>> Start Given information

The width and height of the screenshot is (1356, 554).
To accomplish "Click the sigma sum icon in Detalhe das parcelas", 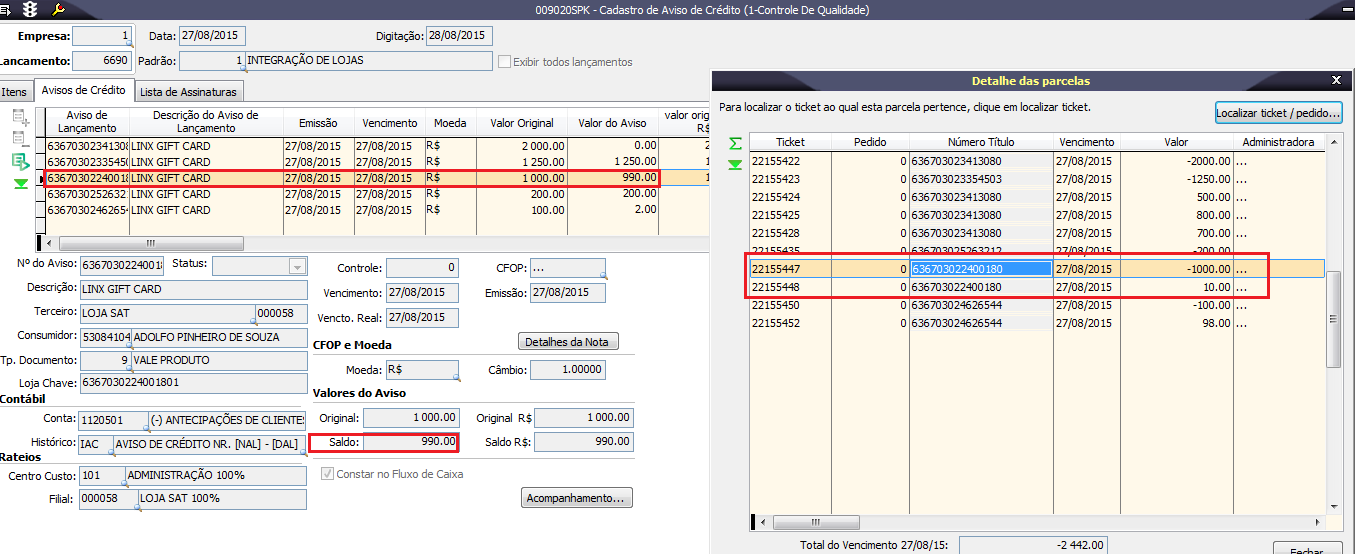I will pyautogui.click(x=735, y=144).
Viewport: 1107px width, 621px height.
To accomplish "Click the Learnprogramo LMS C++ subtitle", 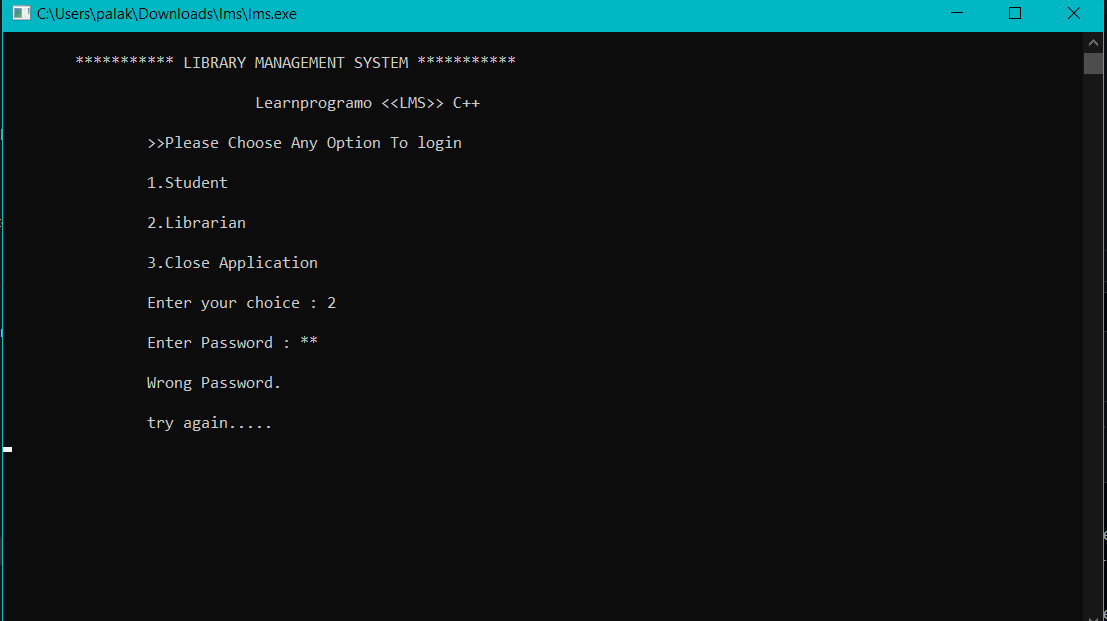I will pyautogui.click(x=368, y=102).
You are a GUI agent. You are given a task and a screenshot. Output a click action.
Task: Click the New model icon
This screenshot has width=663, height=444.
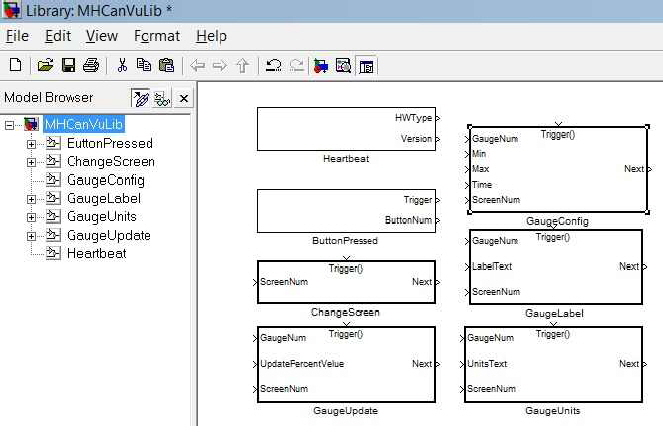[15, 66]

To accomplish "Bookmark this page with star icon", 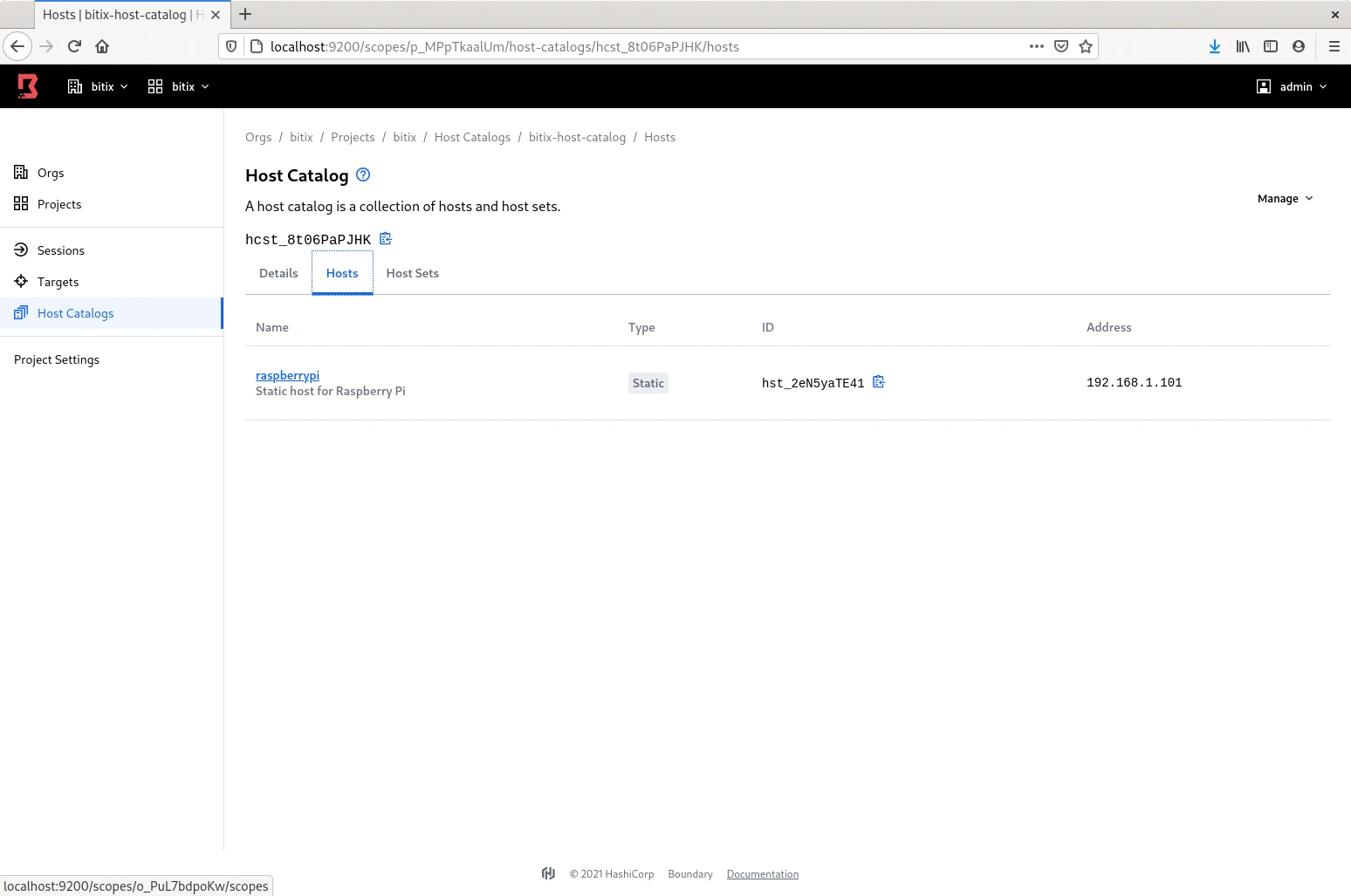I will 1086,46.
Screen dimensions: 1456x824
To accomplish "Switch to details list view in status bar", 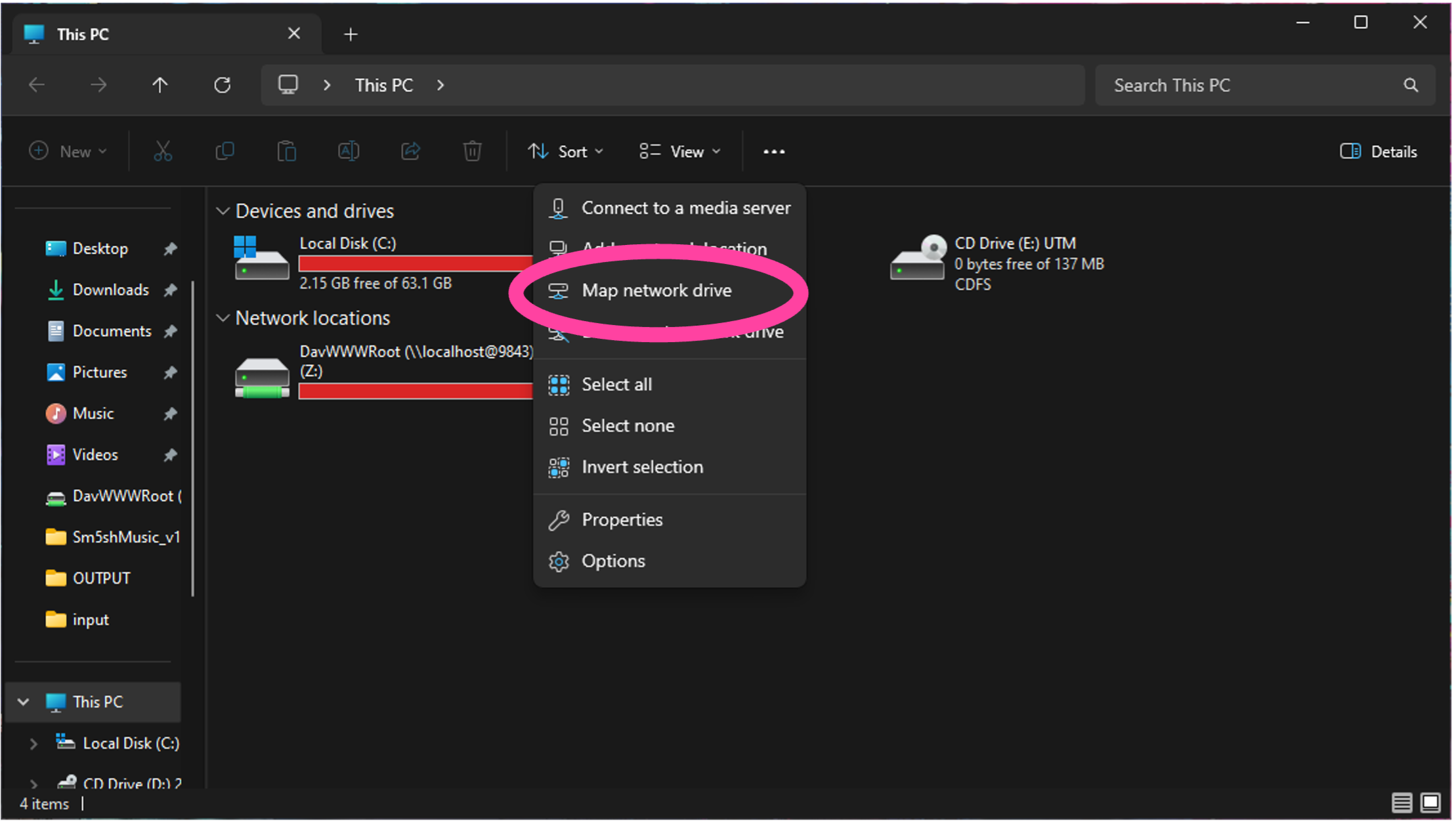I will point(1402,802).
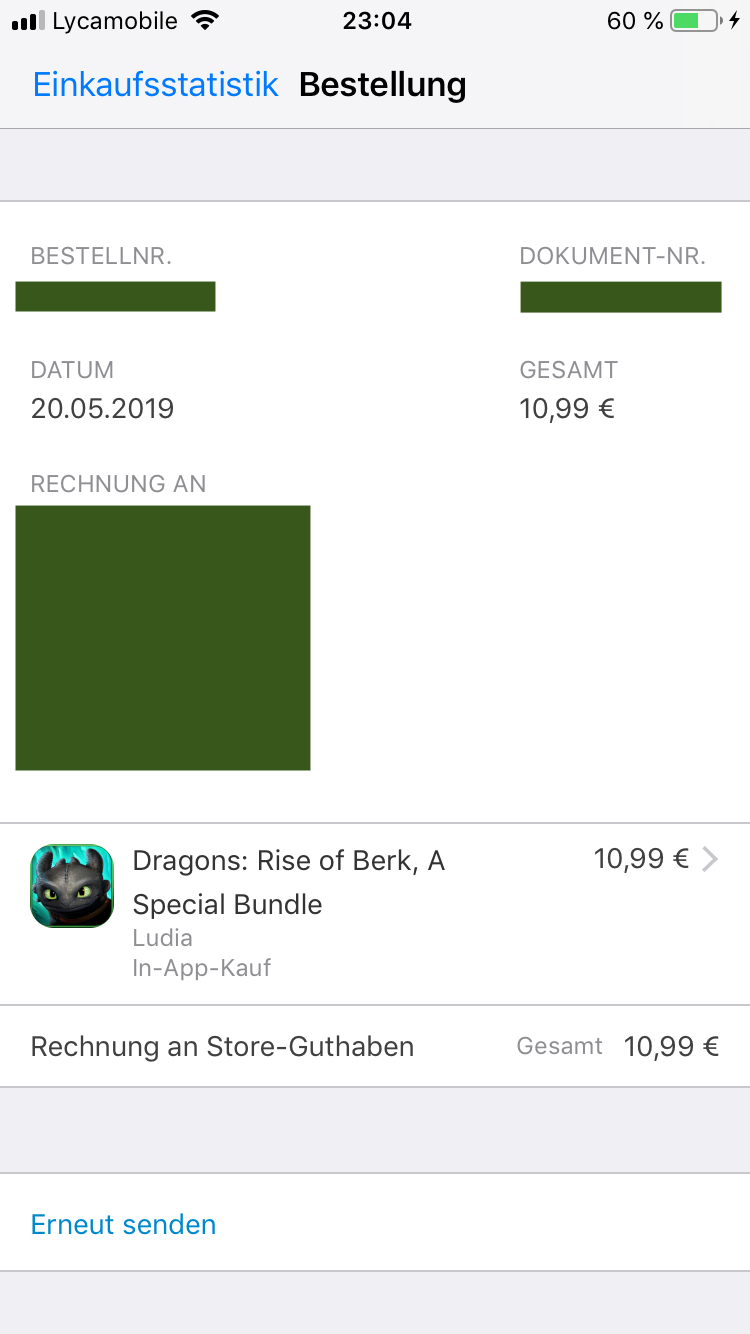The width and height of the screenshot is (750, 1334).
Task: Open the Dragons: Rise of Berk item title
Action: pyautogui.click(x=288, y=882)
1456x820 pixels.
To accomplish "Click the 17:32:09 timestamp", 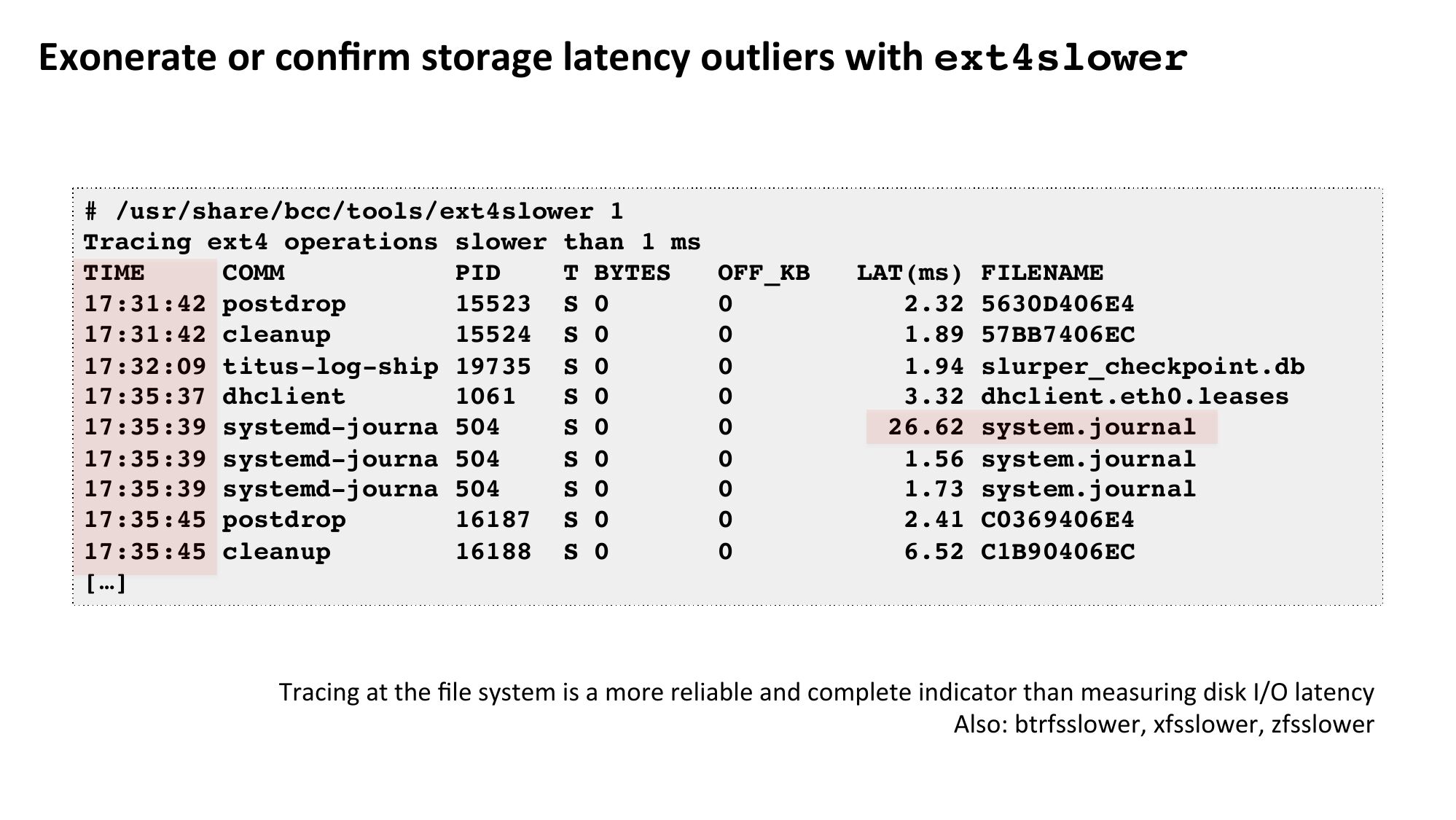I will [x=145, y=366].
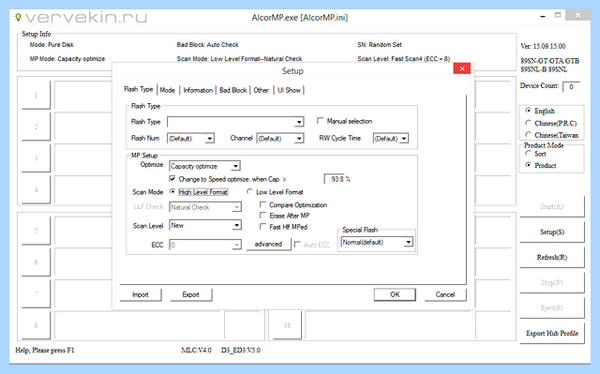
Task: Tick the Erase After MP checkbox
Action: [263, 216]
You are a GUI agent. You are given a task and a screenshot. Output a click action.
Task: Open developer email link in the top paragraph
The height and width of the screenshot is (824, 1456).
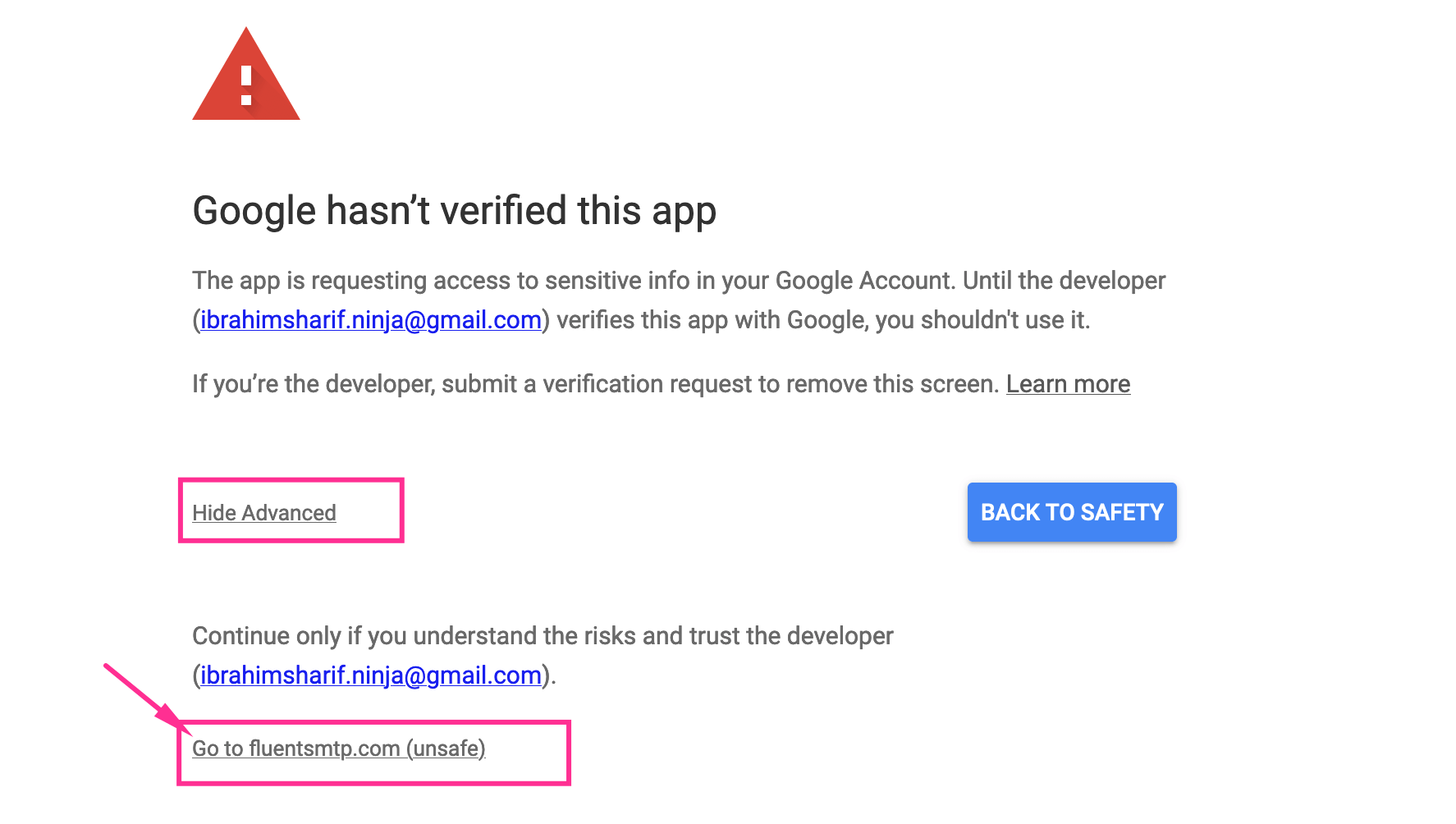click(371, 320)
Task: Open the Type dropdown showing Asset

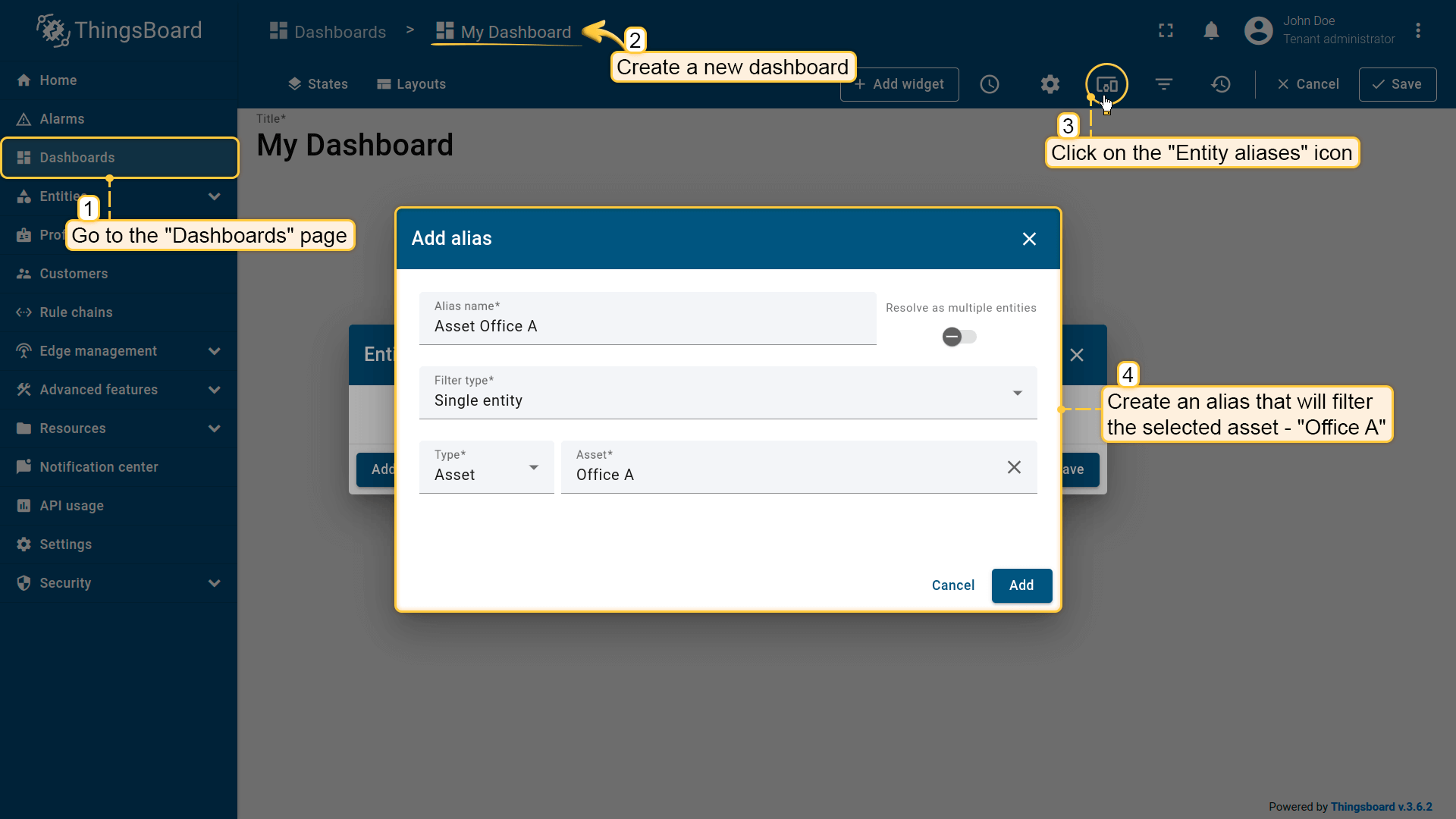Action: click(486, 467)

>> End Given information

Task prompt
Pick out and copy every line in the items above that contains the string "Open". Case counts.

Answer to this task
Task: Open the Dragons: Rise of Berk item title
Task: Open developer email link in the top paragraph
Task: Open the Type dropdown showing Asset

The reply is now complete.